REQUEST A
In the knitting post, which yarn did the writer buy two hanks of for this project?
REQUEST B
Give the knitting post again from "This stuff is" up to and including "Bamboo & Ewe.", with "wedding-ring shawls" replaced by "christening shawls".

SOURCE
<<<<
S suggested using beeswax on my fingertips to help with the needles slipping out of the stitches. For my part, I have been trying to ply the needle between my fingers at a lower area instead of at the tip, and pushing the cord against my body to bump the needle back up when it starts slipping. What I can say is not to try and hold the tip of the needle when things start slipping…it will make things worse, especially if your fingers are oily or sweaty.

Anyhow. I was using the (self-striping) Bamboo & Ewe to practice with, but I don’t have enough of that dye lot to really make a scarf or shawl with, unless I’m okay with a skimpy narrow scarf…and for what that cost me (around $7 a ball), I might as well go to a local yarn store. I mean, seriously, you don’t get that much per ball (240m), so I’m looking at at least $28 there, and if I’m spending that kind of money, I have a lot more options than the upscale yarn at the craft store.

For this project, in my naivete, I bought two hanks of pink laceweight Misti Alpaca (100% baby alpaca wool). I tried casting on with this material the other night, and found that I was again casting on way too tightly, even though I was practicing on 3.25mm needles and attempting to hold the yarn more loosely. I could cast on (I was using the long-tail method throughout all of these attempts, which may be contributing to this), but I couldn’t get my needle through the first loop. It was kind of like trying to thread a needle with a sledgehammer.

This stuff is two-ply; S said that it’s the type of material wedding-ring shawls are made out of. Luckily, I bought two hanks, though; so it is feasible to hold two strands as one and cast on that way (which I tried the other night and ripped out very quickly to avoid kinking the yarn); I do have 400m of each. When I do this, though, my gauge is slightly wider than it was with the Bamboo & Ewe.

I’m not certain how wide to make it if I want it to be a headscarf…or how far 400m will last me at given multiples. I do think I’ll be doing 4-6 repeats of base 4, but I’ve got to look at my other scarves to see how wide they are (as, for example, I already know that I can put one of my silk scarves over my hair, so I just have to compare widths to see how wide this one needs to be if I want to do that).

I’m not sure if I should take my current project off of my 5mm needles and see what this looks like knitted with them…there are a lot of yarn-overs in this pattern, and I don’t want gigantic holes in the scarf. At the same time, it’s looking pretty dense when knitted at 3.25mm. I suppose I could try 4mm…there are some needles here at that size.

I’m wondering if doing a knitted-on cast on will help things where gauge is concerned. I suppose I could try it, if the long-tail cast on is giving me problems (even though it’s supposed to have a lot of give and spring?).
>>>>
STORED DATA
<<<<
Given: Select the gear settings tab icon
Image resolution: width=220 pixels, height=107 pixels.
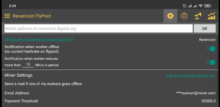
>>>>
COMPLETE ANSWER A
Pink laceweight Misti Alpaca, which is 100% baby alpaca wool.

COMPLETE ANSWER B
This stuff is two-ply; S said that it’s the type of material christening shawls are made out of. Luckily, I bought two hanks, though; so it is feasible to hold two strands as one and cast on that way (which I tried the other night and ripped out very quickly to avoid kinking the yarn); I do have 400m of each. When I do this, though, my gauge is slightly wider than it was with the Bamboo & Ewe.